Page 107 of Match Point

‘They don’t give up. They keep going after you.’

‘I’ll handle it. Kieran—’

‘No.’ He’s shaking his head, his cheeks flushing. ‘You haven’t been able to work because of it. It’s affecting your drawing. I’m getting in the way of your dream. Things will only get worse. It won’t work. It’s for the best.’

Grabbing his energy drink, he pushes himself off the kitchen counter and, taking a large swig from it, he storms out the kitchen heading towards the living room. He needs a break from this conversation, but he’s not getting it. I’m not going to let him.

‘That’s what I’ve been telling myself the last couple of days. It’s for the best,’ I say, following him in as he moves to stand by the window. ‘But it wasn’t, was it. Kieran, I watched your match. I think… I think you needed me there.’

‘I needed to be better. I got inside my head.’

‘You let your dad inside your head,’ I correct stubbornly. He stares at me, stunned at my comment, but I plough on regardless. ‘I could see the effect he had on you. You were playing differently.’

‘I was too emotional.’

‘And what’s wrong with that?’ I challenge, taking a step forwards. ‘The best times I’ve seen you play are when you play with your emotion, Kieran. You play with passion and fun and love of the game. That used to be your style, didn’t it? You played with flair.’

‘I was never good enough.’

‘You are good enough,’ I tell him sternly, pointing my finger at him. ‘You’re more than good enough. You’re the best and you’re going to win Wimbledon tomorrow.’

He gazes at me, his chest rising and dipping with each haggard breath. ‘And if I do, then what? I keep going on the tour, travelling the world, trying to win again and again?’

‘If that’s what you want.’ I hesitate, watching him as he turns away from me. ‘Is that what you want?’

He doesn’t say anything. He’s standing motionless now, staring at his shoes.

‘I don’t think that’s what you want, Kieran,’ I begin cautiously. ‘I think that’s what everyone else thinks you want. The Grand Slams. The tour. The wins.’

‘I want to win Wimbledon,’ he states firmly.

‘I know. And I think you will. But you don’t have to win to feel… happy. I’ve seen you light up when you’re playing this game, this game that saved you when you felt so lost and alone, the game that gave you purpose. Tennis makes you happy, not the winning. You don’t have to shoulder all this pressure. You can do something else.’
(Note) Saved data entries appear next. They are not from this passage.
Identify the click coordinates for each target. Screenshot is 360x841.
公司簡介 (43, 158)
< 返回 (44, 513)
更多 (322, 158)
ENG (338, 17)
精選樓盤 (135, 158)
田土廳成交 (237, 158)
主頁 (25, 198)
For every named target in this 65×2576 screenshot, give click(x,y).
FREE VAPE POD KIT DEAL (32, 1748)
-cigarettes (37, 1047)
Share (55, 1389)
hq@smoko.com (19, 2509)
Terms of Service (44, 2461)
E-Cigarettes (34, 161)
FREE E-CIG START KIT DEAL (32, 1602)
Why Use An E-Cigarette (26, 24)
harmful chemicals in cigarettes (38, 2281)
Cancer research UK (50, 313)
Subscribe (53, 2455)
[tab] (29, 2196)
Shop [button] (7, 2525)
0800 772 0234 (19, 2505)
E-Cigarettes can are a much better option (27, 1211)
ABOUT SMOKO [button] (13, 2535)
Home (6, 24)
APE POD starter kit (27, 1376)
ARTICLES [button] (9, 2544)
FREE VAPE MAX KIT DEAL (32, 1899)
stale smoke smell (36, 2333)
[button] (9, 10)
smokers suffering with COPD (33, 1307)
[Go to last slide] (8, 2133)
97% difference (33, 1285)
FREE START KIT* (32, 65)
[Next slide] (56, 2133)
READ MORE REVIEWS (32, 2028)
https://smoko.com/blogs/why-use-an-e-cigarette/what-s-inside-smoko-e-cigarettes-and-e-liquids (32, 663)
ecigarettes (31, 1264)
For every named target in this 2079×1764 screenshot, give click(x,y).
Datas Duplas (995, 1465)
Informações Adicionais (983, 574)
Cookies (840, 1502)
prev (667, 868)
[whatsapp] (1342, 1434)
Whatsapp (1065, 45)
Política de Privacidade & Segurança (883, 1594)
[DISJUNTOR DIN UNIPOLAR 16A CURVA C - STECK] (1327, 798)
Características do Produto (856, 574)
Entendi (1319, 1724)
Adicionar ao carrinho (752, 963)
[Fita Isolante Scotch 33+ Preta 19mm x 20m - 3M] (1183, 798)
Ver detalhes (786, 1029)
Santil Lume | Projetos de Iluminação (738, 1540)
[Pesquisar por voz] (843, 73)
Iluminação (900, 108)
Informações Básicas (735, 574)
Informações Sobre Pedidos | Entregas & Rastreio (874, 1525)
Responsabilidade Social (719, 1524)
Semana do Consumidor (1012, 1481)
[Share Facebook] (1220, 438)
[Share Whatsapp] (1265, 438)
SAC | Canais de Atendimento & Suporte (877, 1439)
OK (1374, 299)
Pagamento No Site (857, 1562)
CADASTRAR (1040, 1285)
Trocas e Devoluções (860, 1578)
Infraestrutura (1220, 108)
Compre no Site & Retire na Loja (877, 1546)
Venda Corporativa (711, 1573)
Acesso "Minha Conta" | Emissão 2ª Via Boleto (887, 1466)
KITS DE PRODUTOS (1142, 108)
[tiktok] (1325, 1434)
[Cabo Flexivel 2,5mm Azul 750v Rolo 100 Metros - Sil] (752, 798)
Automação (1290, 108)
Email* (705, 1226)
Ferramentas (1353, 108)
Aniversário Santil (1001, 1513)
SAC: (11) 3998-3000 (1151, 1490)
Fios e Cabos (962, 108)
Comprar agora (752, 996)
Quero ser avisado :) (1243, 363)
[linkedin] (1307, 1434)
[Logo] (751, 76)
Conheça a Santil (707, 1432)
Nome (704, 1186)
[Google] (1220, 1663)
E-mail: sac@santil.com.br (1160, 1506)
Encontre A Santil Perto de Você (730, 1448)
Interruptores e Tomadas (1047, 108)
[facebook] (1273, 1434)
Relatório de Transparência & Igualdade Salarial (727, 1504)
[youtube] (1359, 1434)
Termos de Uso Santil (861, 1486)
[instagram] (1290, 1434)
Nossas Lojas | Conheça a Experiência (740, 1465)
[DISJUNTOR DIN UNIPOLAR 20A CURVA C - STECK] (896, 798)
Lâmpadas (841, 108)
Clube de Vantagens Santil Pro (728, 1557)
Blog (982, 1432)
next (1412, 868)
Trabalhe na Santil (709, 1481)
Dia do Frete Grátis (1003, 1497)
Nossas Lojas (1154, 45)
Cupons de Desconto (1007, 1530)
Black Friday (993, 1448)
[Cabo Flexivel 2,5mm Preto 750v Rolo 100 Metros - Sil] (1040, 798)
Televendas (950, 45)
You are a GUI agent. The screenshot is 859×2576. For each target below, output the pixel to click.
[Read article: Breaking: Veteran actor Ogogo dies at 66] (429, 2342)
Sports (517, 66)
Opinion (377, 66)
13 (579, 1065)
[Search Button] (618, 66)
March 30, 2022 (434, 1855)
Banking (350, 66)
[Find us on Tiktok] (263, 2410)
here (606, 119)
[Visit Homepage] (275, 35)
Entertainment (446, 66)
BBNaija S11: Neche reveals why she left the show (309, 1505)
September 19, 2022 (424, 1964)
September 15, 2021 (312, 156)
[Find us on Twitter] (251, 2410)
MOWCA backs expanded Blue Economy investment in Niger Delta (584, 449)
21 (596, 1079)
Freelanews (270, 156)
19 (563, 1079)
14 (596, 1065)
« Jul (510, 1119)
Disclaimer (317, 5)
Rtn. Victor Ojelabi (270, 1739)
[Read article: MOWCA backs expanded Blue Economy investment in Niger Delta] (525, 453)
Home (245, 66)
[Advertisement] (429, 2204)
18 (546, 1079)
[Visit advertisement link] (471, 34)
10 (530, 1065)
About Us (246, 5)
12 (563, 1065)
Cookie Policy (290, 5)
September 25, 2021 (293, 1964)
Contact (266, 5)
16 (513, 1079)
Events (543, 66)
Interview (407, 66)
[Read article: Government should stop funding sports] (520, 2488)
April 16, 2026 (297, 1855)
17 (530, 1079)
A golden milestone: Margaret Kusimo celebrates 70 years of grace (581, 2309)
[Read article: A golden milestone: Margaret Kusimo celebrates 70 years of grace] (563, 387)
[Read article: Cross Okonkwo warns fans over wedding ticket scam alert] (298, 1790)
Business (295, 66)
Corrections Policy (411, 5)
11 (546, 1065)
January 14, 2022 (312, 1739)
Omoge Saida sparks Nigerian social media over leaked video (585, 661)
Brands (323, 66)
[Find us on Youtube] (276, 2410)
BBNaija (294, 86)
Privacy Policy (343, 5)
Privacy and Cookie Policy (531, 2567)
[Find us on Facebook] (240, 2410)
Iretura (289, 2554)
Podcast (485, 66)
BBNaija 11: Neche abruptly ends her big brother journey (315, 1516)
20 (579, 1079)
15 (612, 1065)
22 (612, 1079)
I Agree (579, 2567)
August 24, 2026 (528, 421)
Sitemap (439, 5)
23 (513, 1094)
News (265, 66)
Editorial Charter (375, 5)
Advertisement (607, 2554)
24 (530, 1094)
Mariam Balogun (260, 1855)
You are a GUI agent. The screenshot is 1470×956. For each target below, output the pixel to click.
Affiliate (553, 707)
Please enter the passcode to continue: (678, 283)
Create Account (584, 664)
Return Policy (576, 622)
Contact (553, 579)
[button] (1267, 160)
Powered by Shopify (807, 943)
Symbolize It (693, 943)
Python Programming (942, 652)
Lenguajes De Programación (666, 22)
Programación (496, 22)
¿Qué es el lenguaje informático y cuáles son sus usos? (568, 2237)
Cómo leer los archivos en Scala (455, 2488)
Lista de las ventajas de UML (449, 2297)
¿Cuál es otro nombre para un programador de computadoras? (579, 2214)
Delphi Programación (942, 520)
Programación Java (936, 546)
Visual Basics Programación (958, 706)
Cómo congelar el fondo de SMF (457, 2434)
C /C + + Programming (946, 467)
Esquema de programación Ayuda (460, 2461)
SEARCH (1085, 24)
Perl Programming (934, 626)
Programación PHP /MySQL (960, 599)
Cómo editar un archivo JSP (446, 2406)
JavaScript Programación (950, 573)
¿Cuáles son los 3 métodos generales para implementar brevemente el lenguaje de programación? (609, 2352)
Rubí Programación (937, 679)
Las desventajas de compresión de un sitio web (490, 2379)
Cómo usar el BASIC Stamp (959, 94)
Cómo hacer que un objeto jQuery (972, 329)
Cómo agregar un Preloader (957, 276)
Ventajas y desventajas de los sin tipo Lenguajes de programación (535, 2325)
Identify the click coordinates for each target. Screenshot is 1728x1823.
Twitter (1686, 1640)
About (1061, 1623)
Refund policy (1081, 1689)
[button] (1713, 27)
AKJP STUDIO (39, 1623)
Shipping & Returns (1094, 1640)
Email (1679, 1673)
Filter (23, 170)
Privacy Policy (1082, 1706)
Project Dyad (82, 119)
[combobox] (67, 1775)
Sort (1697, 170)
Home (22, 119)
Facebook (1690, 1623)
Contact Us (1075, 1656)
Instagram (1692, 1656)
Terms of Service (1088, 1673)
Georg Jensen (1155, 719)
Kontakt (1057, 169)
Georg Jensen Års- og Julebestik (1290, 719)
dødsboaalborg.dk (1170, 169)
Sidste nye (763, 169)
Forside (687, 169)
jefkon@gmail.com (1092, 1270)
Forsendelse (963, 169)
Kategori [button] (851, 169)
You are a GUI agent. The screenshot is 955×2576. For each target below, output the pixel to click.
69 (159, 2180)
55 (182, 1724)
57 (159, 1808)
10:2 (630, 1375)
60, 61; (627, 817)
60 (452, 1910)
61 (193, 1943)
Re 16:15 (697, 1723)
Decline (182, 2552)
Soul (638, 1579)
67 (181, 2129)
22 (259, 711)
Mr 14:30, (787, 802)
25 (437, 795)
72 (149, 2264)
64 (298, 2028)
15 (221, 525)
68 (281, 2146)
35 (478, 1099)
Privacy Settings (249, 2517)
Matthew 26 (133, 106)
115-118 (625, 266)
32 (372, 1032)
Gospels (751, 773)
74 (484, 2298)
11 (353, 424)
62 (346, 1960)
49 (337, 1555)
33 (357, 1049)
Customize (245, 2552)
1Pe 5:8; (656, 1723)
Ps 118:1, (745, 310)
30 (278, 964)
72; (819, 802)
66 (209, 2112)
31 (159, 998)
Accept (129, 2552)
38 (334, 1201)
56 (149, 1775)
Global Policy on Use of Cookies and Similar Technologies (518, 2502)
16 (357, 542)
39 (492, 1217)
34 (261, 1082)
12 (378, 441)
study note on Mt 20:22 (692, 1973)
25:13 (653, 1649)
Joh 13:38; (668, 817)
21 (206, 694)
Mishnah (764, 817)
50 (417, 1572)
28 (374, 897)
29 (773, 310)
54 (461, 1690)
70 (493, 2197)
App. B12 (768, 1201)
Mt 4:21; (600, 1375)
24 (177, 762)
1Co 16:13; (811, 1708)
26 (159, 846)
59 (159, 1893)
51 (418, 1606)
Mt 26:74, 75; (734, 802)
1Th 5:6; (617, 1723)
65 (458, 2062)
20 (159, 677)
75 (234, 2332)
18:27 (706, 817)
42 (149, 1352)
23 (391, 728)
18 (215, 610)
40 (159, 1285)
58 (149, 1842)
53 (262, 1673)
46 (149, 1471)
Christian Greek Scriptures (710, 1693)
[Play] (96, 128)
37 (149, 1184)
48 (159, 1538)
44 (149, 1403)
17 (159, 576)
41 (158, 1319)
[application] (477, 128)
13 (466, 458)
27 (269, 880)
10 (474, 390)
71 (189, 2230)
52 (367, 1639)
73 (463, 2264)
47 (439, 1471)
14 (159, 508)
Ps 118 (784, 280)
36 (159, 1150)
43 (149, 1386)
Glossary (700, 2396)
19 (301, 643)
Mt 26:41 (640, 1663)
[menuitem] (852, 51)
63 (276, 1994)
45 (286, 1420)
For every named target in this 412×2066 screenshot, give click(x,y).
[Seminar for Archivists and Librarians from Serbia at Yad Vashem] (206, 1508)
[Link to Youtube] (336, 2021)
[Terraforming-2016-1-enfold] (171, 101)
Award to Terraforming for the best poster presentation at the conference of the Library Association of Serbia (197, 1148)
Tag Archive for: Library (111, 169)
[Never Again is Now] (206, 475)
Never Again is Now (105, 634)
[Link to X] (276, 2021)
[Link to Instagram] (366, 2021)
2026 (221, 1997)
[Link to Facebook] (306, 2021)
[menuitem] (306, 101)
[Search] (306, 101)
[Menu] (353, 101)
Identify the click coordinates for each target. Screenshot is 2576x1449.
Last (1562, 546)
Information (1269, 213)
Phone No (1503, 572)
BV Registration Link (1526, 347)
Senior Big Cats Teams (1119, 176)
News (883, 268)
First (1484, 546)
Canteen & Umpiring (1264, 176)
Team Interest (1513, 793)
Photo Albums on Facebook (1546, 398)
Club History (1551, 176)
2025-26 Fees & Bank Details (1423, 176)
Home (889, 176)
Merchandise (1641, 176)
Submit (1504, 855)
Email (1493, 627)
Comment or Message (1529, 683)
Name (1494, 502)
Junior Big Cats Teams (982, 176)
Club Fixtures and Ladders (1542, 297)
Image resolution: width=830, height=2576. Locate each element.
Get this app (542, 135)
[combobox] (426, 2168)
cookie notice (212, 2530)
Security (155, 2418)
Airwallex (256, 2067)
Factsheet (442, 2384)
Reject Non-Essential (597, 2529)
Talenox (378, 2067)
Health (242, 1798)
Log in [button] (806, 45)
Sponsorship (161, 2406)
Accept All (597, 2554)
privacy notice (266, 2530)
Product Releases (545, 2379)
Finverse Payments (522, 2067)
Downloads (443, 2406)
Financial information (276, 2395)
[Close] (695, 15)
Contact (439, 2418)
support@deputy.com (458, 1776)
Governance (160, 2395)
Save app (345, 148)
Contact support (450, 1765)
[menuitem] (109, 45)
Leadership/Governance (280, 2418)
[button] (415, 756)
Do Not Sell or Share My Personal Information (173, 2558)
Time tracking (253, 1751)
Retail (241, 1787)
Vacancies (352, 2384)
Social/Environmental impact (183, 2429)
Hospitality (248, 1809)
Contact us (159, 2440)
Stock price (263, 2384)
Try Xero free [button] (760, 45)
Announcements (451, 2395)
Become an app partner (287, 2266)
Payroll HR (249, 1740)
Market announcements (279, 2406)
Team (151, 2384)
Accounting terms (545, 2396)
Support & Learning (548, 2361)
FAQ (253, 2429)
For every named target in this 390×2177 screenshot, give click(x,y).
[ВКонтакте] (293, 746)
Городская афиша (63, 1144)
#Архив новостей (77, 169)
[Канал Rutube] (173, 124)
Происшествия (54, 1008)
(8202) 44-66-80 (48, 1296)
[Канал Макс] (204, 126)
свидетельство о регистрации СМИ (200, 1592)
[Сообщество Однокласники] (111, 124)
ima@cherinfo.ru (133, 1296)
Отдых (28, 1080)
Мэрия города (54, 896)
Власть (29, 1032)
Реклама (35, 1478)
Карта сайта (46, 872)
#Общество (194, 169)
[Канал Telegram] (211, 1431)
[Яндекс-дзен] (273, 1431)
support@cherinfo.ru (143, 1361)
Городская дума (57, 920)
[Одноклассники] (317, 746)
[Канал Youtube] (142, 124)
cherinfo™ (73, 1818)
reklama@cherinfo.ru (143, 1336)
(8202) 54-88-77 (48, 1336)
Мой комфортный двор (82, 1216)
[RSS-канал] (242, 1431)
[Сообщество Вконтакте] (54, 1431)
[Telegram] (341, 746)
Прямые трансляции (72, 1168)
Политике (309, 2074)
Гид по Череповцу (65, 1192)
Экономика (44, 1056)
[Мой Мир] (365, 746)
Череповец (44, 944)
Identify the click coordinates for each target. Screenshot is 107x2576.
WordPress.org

He rubs his forehead. ‘Flora—’

‘I’m just saying, don’t get bogged down by what comes next. You get to choose.’

He sighs, exhaling and closing his eyes. It takes me a moment to realise that he’s called me Flora, and not Flossie. He’s pulling back. I know it before he speaks.

‘I’m sorry,’ he says. ‘I can’t… I can’t do this to you. It won’t work. It never does.’

Hot tears prick behind my eyes.

‘So you’re giving up now,’ I say, swallowing the lump in my throat. ‘You’re not even going to bother to try. You’re throwing something good away because you’re scared.’

‘That’s not what this is.’

‘That is what this is,’ I retort, a tear rolling down my cheek. My chest tightens as it grapples with confusion and hurt and anger and sadness all at once. ‘You told me that you knew this was something, you promised me a third date, but now you’re doing what you always do, even in tennis. Giving up before it gets real. Saving yourself from the pressure. You’re pushing me away to protect yourself.’

‘I’m trying to protect you,’ he argues, his eyes ablaze. ‘For fuck’s sake, Flossie, it shouldn’t be this hard! We’ve barely even started out and look at us!’ He throws his hands up. ‘This is how it goes. And if I win tomorrow, then it only gets worse. The distance, the pressure, the spotlight. Everything heightens and so everything cracks.’

‘This might not!’ I cry, the tears flowing freely now.

‘It will! Of course it will!’

‘You think you don’t deserve to be happy. I don’t know if it’s because of guilt over Aidan, but for some reason, you think you don’t deserve to win Wimbledon. But you do, Kieran. You deserve everything. You just have to take the chance.’

He exhales and rubs his face with his hands. ‘Look, I’m sorry, but I can’t. I just… I can’t. Not with you. I can’t do this. I’m sorry.’